──────── Records for the task ────────

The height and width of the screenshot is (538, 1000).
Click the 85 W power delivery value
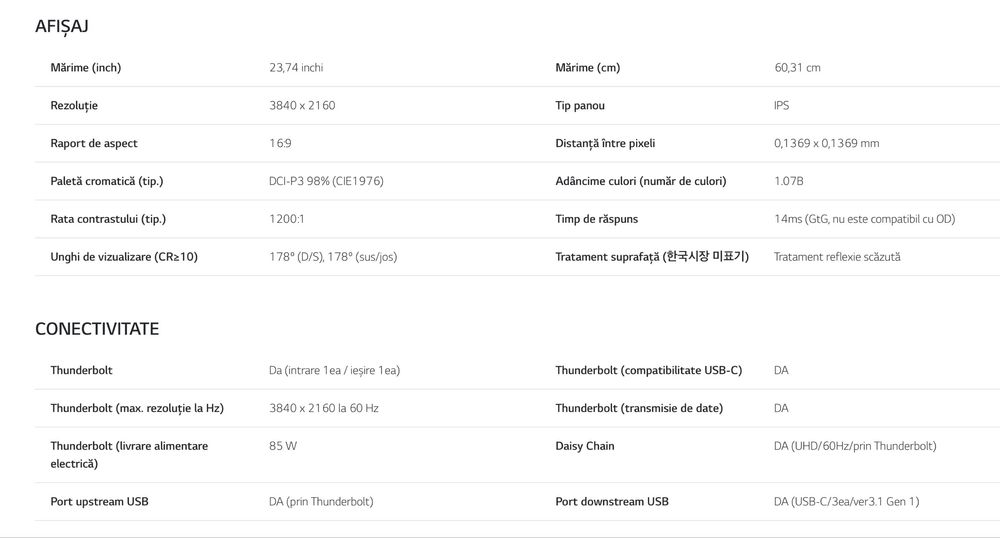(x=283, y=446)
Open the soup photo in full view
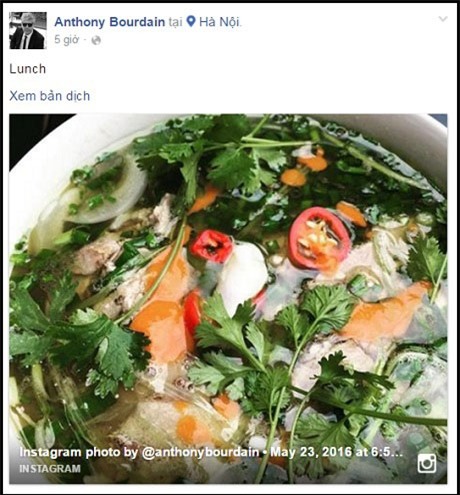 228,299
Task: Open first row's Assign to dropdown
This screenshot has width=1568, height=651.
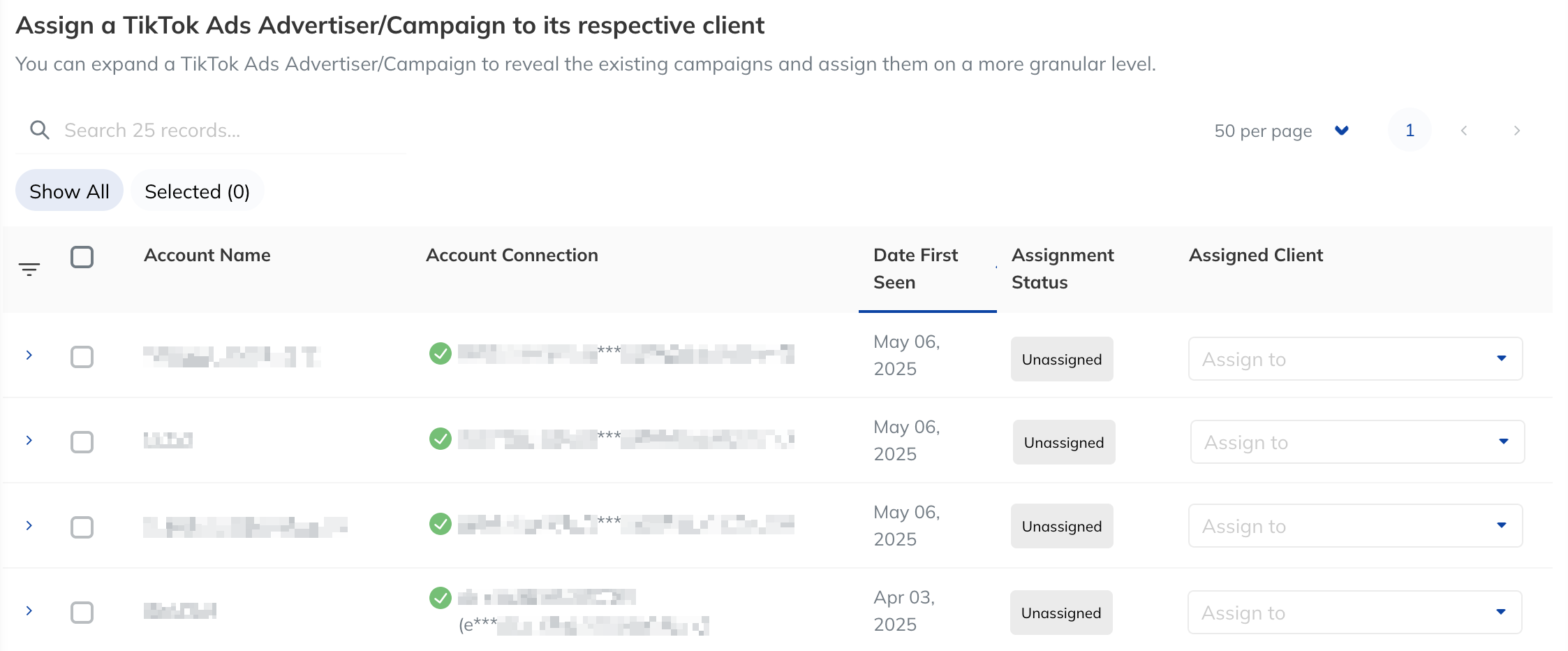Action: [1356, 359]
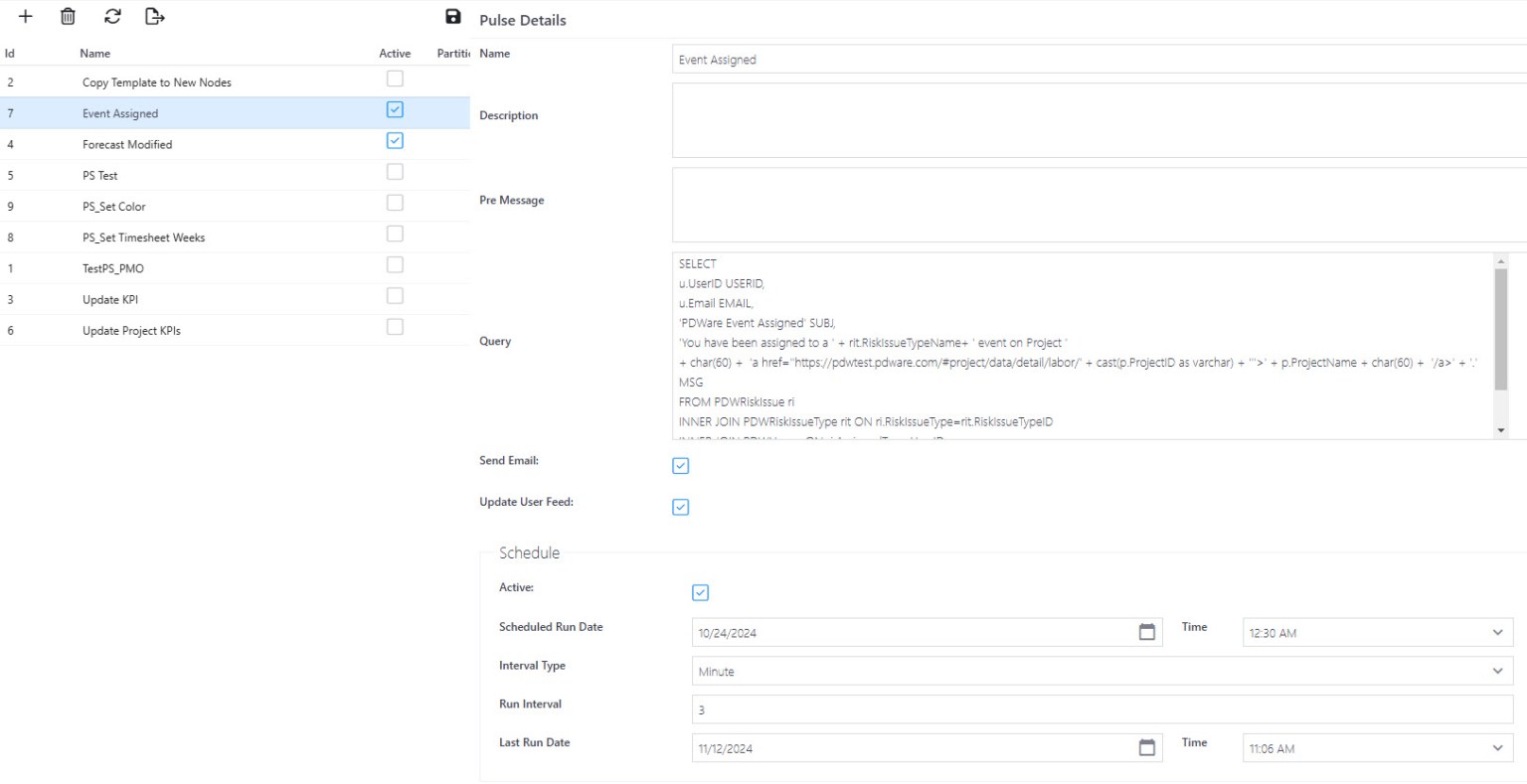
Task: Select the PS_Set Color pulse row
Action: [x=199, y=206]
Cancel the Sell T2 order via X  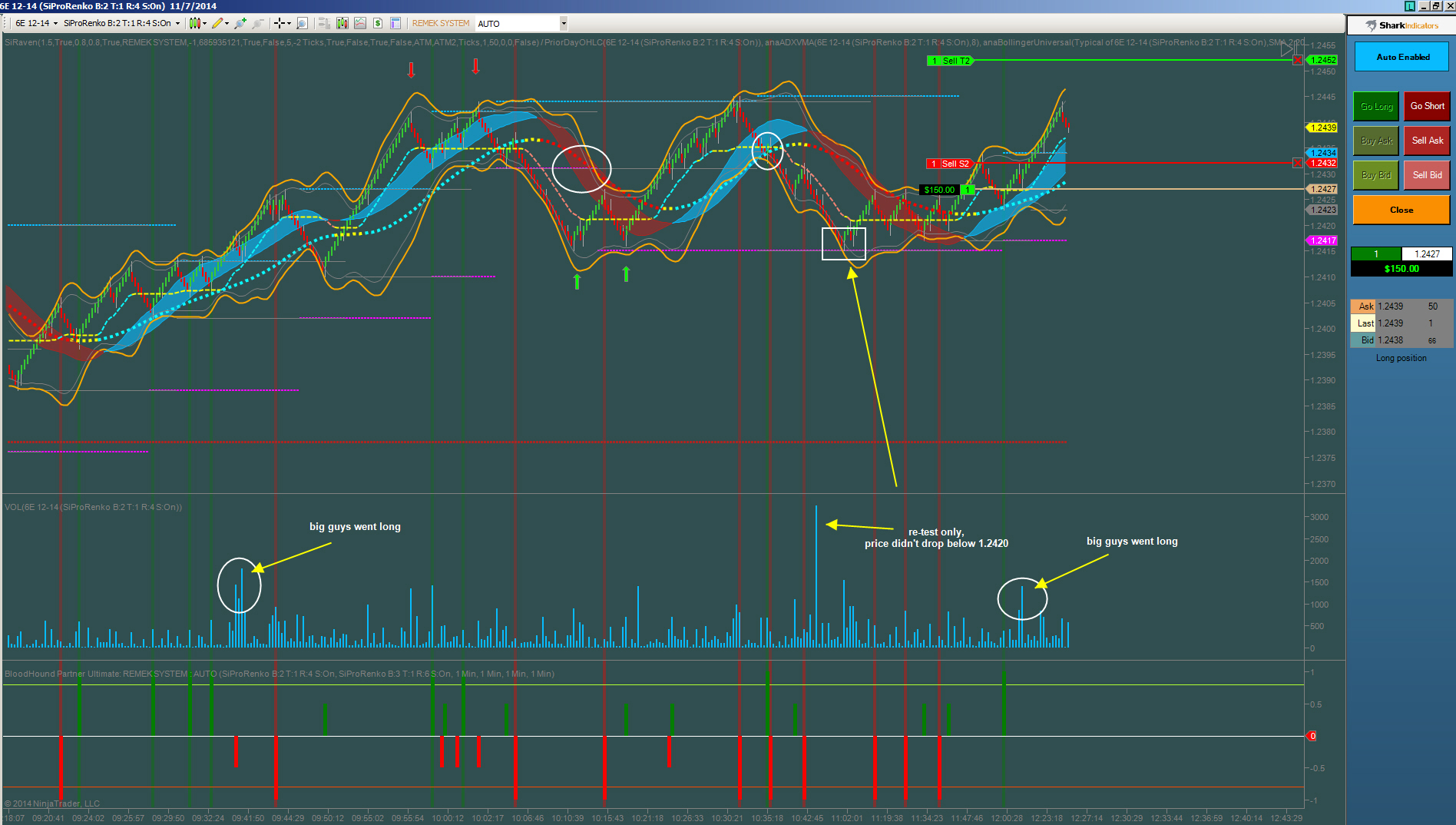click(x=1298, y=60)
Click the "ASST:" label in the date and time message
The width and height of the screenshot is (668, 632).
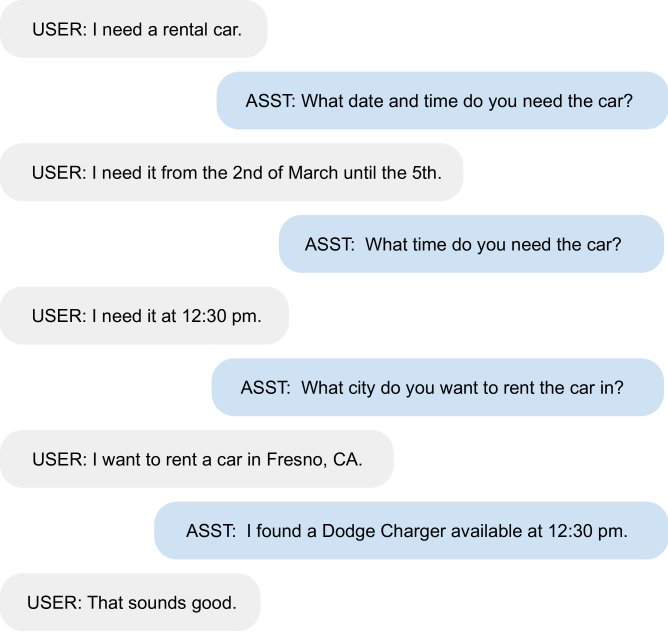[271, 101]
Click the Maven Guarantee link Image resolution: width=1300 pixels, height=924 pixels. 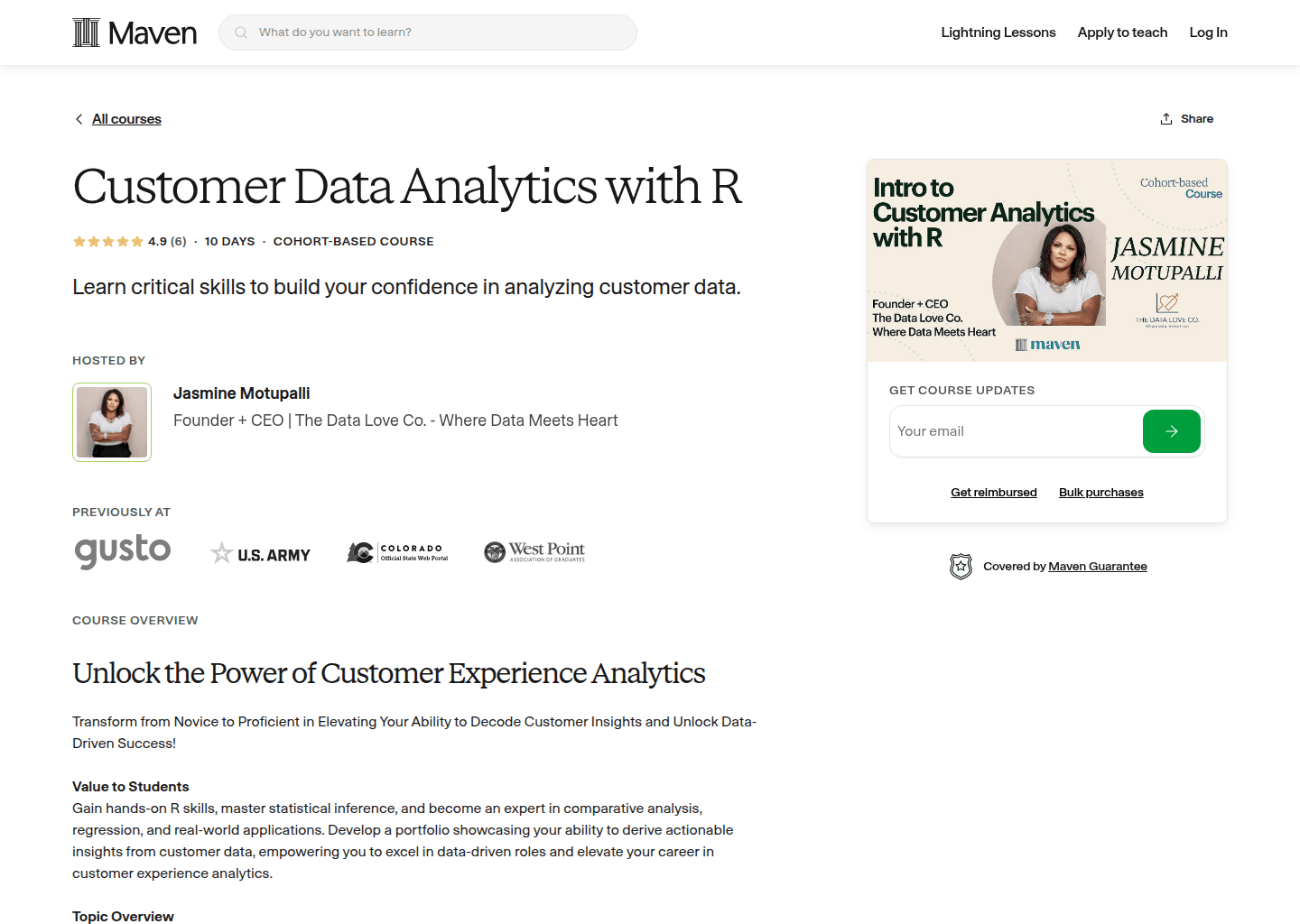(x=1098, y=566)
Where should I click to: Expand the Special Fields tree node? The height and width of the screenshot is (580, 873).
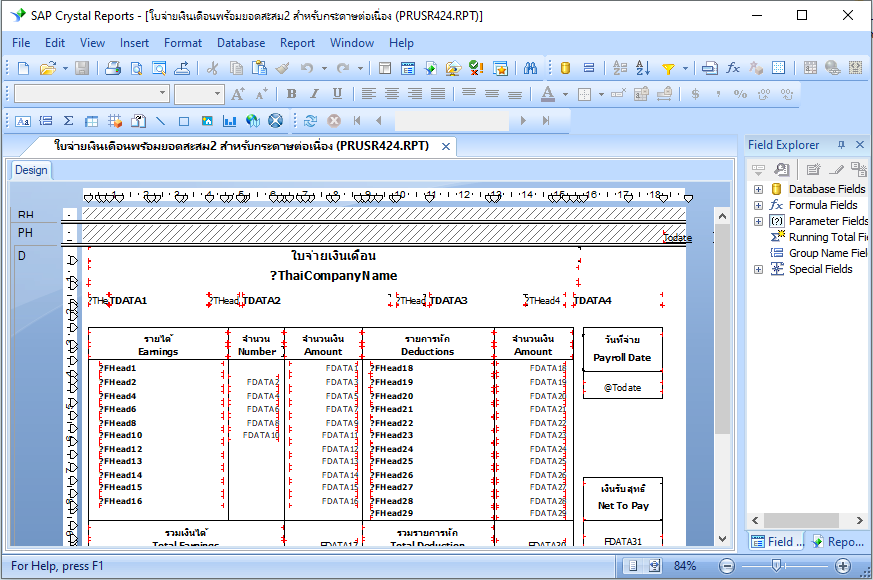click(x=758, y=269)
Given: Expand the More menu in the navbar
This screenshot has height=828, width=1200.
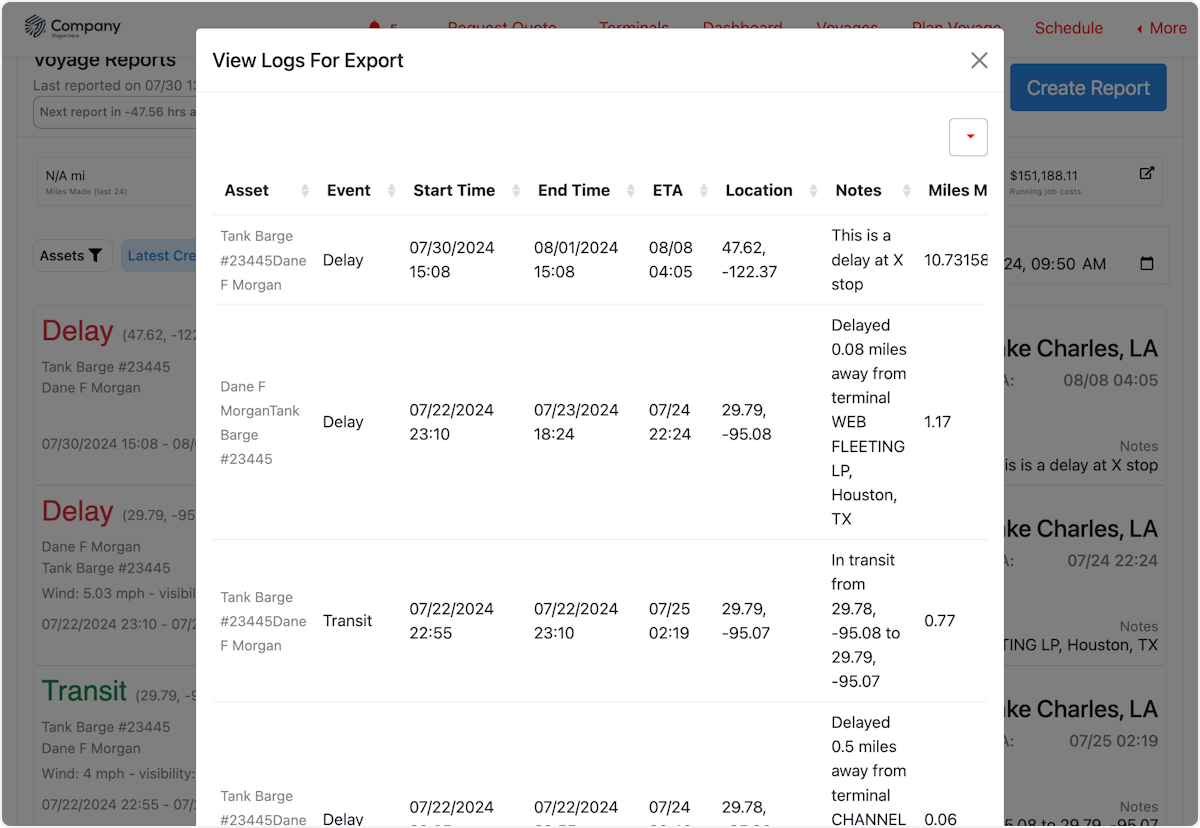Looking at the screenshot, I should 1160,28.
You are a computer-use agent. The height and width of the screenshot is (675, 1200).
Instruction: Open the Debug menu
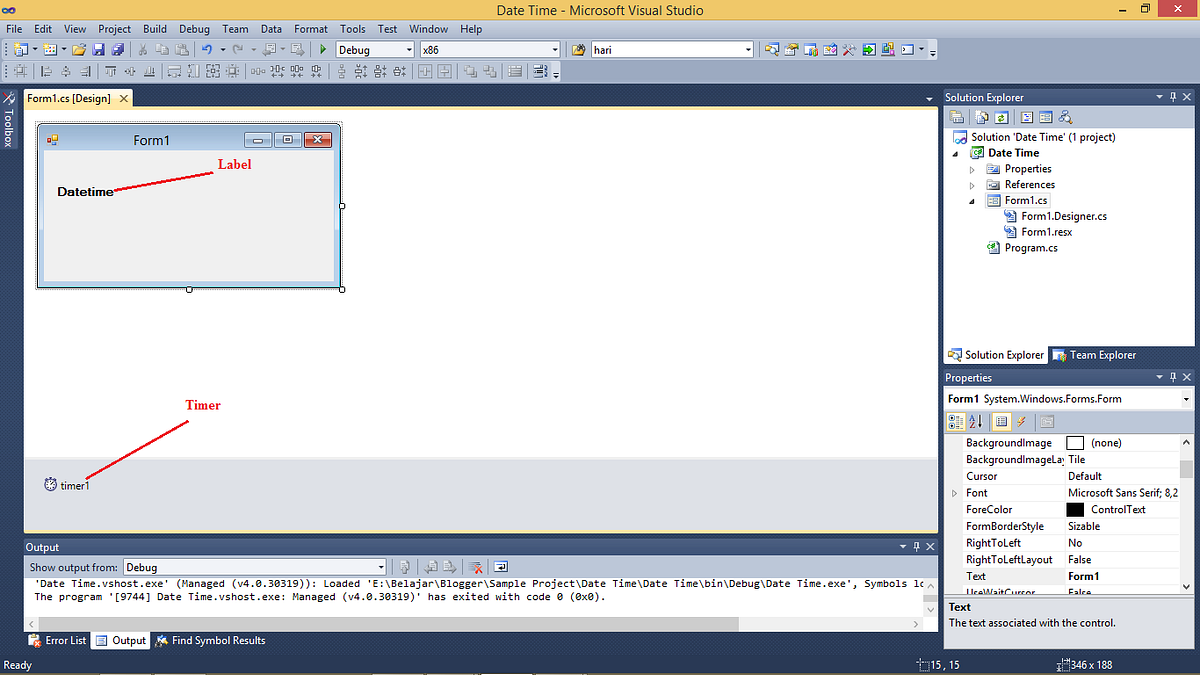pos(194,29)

────────

About this exercise - Begin with the line holding "Given: Expand the More menu in the navbar" and end with the last line of the listing. Reproduce each of those lines exactly, and leave every picture out.

Response to this task -
Given: Expand the More menu in the navbar
This screenshot has height=828, width=1200.
Looking at the screenshot, I should 1160,28.
You are a computer-use agent. The height and width of the screenshot is (675, 1200).
Instruction: Open the Debug menu
pos(194,29)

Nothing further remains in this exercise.